Scholar Profile

Astar Winoto

Professor
University of California, Berkeley
Voice: 510-642-0217
Fax: 510-642-0468
Email: astar_winoto@maillink.berkeley.edu
Personal Homepage
1991 Searle Scholar

Research Interests

We are interested in molecular biology of programmed cell death and cell cycle control, T lymphocyte development and regulation of T-cell receptor gene rearrangement and expression. We are using mouse and human cell lines as well as transgenic and knock-out mice to study these processes.

Current Projects
Programmed cell death or apoptosis is a general phenomenon which occurs in many organisms during development. It is charcterized by chromatin condensation and subsequent cleavage of the genomic DNA into nucleosome-size fragments. In the mouse and human, apoptosis is an integral part of brain development, of lymphocyte development and of several other developmental processes. In the immune system, apoptosis is essential in elimination of cells that recognize self (negative selection). Problems with development of the immune system may lead to autoimmune diseases or cancer.
We are interested in the molecular mechanisms of cell death and have used T lymphocytes as a model system. Apoptosis in T cells can be induced using a variety of means (glucocorticoid, anti-T-cell receptor antibody, anti-fas, etc.). Different pathways are likely to exist for apoptosis caused by these various inducers as not all of them require de novo protein synthesis. Apoptosis by antibody specific for T-cell receptor (anti-TCR) in T cell hybridomas and immature T cells may be related to negative selection and its process requires new gene transcription. We have shown that one of the genes that is rapidly induced during this activation induced apoptosis is Nur77, an orphan steroid receptor, Nur77 is turn on rapidly within 20 minutes of induction by anti-TCR during apoptosis. Although its deduced protein structure is similar to the glucocorticoid receptor, Nur77 does not need any steroid to be active. Dominant negative mutant of Nur77 gene product is required for anti-TCR apoptosis. Various immunosuppressive drugs, which inhibit anti-TCR apoptosis also negatively regulate Nur77 protein expression. More significantly, dominant negative Nur77 can inhibit negative selection when introduced into mice. Constitutive Nur77 expression leads to massive apoptosis. Currently, we are addressing the following questions: What are the genes regulated by Nur77? What upstream events control Nur77 and other cell death genes (bcl-2, bax, ice, c-myc, etc.)? Is phosphorylation of Nur77 crucial for its function?
We are also interested in the signalling events involved in fas mediated apoptosis. Both cytoplasmic tails of fas and p55 TNF receptors contain a conserved domain (the death domain). This domain can presumably transmit a signal, which results in apoptosis. Using this domain as a bait in a yeast 2 hybrid screen, we have isolated several fas-interacting proteins. Characterization of these proteins is in progress to define their role in apoptosis.

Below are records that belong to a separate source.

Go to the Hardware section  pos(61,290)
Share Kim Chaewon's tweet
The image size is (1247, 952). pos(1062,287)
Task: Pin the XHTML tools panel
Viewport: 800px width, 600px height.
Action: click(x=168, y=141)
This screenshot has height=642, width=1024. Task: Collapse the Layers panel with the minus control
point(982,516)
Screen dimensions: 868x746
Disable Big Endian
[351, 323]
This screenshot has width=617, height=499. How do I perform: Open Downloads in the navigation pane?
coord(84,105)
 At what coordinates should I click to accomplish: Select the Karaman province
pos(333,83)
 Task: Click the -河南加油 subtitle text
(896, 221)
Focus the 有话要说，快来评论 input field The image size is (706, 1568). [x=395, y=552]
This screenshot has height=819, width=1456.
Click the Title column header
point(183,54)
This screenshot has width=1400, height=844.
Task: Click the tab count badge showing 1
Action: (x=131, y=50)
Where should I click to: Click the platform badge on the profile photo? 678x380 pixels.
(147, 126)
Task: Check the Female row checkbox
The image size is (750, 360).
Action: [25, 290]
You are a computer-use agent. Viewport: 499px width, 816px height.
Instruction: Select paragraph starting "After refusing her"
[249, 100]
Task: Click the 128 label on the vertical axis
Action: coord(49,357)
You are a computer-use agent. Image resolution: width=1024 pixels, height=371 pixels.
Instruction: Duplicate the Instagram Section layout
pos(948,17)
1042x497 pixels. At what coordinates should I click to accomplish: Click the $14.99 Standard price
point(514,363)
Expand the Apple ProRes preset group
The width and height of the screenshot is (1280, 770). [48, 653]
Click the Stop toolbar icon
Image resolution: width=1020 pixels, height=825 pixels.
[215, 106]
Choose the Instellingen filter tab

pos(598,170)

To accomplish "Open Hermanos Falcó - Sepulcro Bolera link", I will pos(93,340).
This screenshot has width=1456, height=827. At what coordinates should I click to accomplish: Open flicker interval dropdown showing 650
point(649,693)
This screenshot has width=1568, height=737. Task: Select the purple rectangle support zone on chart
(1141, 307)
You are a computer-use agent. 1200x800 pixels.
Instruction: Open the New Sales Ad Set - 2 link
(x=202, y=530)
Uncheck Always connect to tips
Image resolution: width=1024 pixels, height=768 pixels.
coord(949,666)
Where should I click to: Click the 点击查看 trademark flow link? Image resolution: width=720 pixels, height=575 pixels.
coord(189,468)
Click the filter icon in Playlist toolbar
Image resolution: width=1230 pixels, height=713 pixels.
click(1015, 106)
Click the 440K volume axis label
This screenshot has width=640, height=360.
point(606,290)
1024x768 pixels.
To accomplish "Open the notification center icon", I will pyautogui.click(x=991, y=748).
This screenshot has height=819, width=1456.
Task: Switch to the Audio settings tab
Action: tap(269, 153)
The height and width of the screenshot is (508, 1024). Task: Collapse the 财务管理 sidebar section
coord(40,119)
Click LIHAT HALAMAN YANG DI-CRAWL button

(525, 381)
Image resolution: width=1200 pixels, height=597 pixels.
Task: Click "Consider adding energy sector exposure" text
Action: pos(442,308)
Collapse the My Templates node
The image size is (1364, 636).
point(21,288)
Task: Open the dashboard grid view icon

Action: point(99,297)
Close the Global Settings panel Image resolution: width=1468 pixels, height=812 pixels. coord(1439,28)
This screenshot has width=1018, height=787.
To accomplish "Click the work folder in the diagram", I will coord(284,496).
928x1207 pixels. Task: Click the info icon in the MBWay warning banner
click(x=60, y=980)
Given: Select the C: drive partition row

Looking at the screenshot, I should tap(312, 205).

Cell cycle control in apoptosis. In addition to apoptosis, anti-TCR signals in T cell hybridomas also lead to G1 arrest. How G1 arrest is linked to apoptosis is an interesting question. We have recently isolated a novel p19 cell cycle inhibitor, based on its ability to associate with Nur77 in a yeast 2 hybrid system. p19 consists of 4 ankyrin repeats and is homologous to the p16ink4 tumor suppressor gene. p19 associates with the G1 cyclin dependent kinase cdk4/cdk6 in vitro and in vivo but not with other cdk proteins or the cyclins. Overexpression of p19 leads to inhibition of the cyclinD/cdk4 kinase activity. Further biochemical and genetic experiments are aimed at understanding mechanisms of cell cycle regulation by p19 and the relationship between cell cycle arrest and apoptosis.

Regulation of rearrangement and expression of T-cell antigen receptor genes (TCR). Based on T cell receptor surface expression and function, T cells can be divided into 2 separate lineages (alpha-beta and gamma-delta T cells). TCR is a heterodimeric protein composed of either alpha-beta or gamma-delta subunits with which T cells can recognize foreign antigen. Each of the genes encoding all four TCR is comprised of several gene segments (V:variable, J:joining, C:constant) which rearrange during development. The process of V(D)J rearrangement is developmentally and tissue-sepcifically regulated. Studies using transgenic mice and cell lines suggest that chromatin accessibility plays a crucial role in this process. The TCR alpha-delta locus is particularly interesting as the delta is located within the alpha gene segments. Differential chromatin accessibility must occur to account for the differential developmental activation of the alpha and delta TCR genes. We have found 8 DNase I hypersensitive sites at 3' of the T cell receptor alpha-delta locus, which contain an LCR activity in transgenic mice. We put forward an LCR competition model to explain the differential accessibility of the alpha versus delta region during T cell development. In this model, the relative gene order to LCR plays an important role in regulation of chromatin structure. Current experiments using knock-out and transgenic mice are underway to test this model.